P46Session 2 (Friday 12 January 2024, 09:00-11:30)The imperfect invariance problem modifies cortical signals during listening in noise
Imperfect invariances in speech pose a challenge to speech perception. When listening to speech in noise, finding regularities is hindered not only by noise but also the signal itself, as it varies due to coarticulation, underarticulation, and individual speaker characteristics. What is the minimal amount of invariance that is needed to perceive a coherent auditory object? To investigate the imperfect invariance problem in noise, we employed the stochastic figure-ground (SFG) task, which has been established as a suitable model for speech-in-noise listening. The SFG task uses random noise created from 50 ms long pure tones (“ground”) and an embedded set of tones coherently fluctuating together over time (“figure”). We modified the number of tones available at different time points in the figure. We recorded the electroencephalogram (EEG) and analyzed event-related brain potentials (ERPs) while listeners tried to detect the figure segments.
Twenty-two healthy young adults listened to SFG stimuli of 3 s duration each. Half of the trials contained a figure, and half contained a random background only. Participants indicated whether there was a figure in each trial. All stimuli consisted of pure tones of 20 discrete frequencies, selected from a larger set. Figures contained a set of 10 potential repeating frequencies. We varied in three conditions how many of these frequencies were concurrently present in the stimulus: 10/10, 7/10, or 4/10 frequencies. While the overall number of repeating frequencies remained constant throughout the figure, the actual frequencies being present (permuted from the set of 10) changed at every 50 ms of the figure. This models the imperfect invariance problem: out of a set of possible components, only a subset is present in the stimulus at each time point, the subset varying throughout the whole stimulus.

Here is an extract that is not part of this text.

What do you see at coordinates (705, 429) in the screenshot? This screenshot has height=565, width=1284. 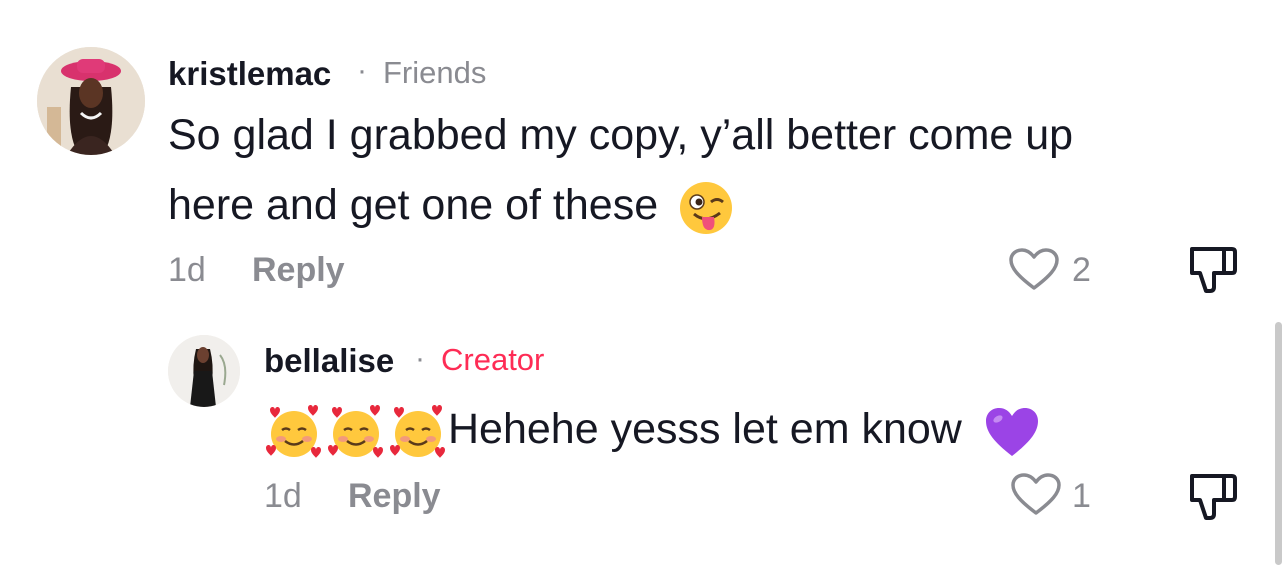 I see `comment-text-body: Hehehe yesss let em know` at bounding box center [705, 429].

We found that the number of repeating frequencies affects the object-related negativity (ORN) and P400 ERP responses to figure segments. Figures with 10/10 coherent frequencies elicited both ERP components with the largest amplitude, followed by figures at 7/10 coherent frequencies, and yet smaller amplitudes at 4/10 coherent frequencies. Further, we found no difference between ORN and P400 when comparing 4/10 coherent frequencies with the no-figure trials. These results suggest that a 40% invariance in frequency components is insufficient to detect an auditory object in noise (fluctuating energetic masking), but a 70% invariance is sufficient. We discuss these conclusions and their significance for speech-in-noise listening in the poster presentation.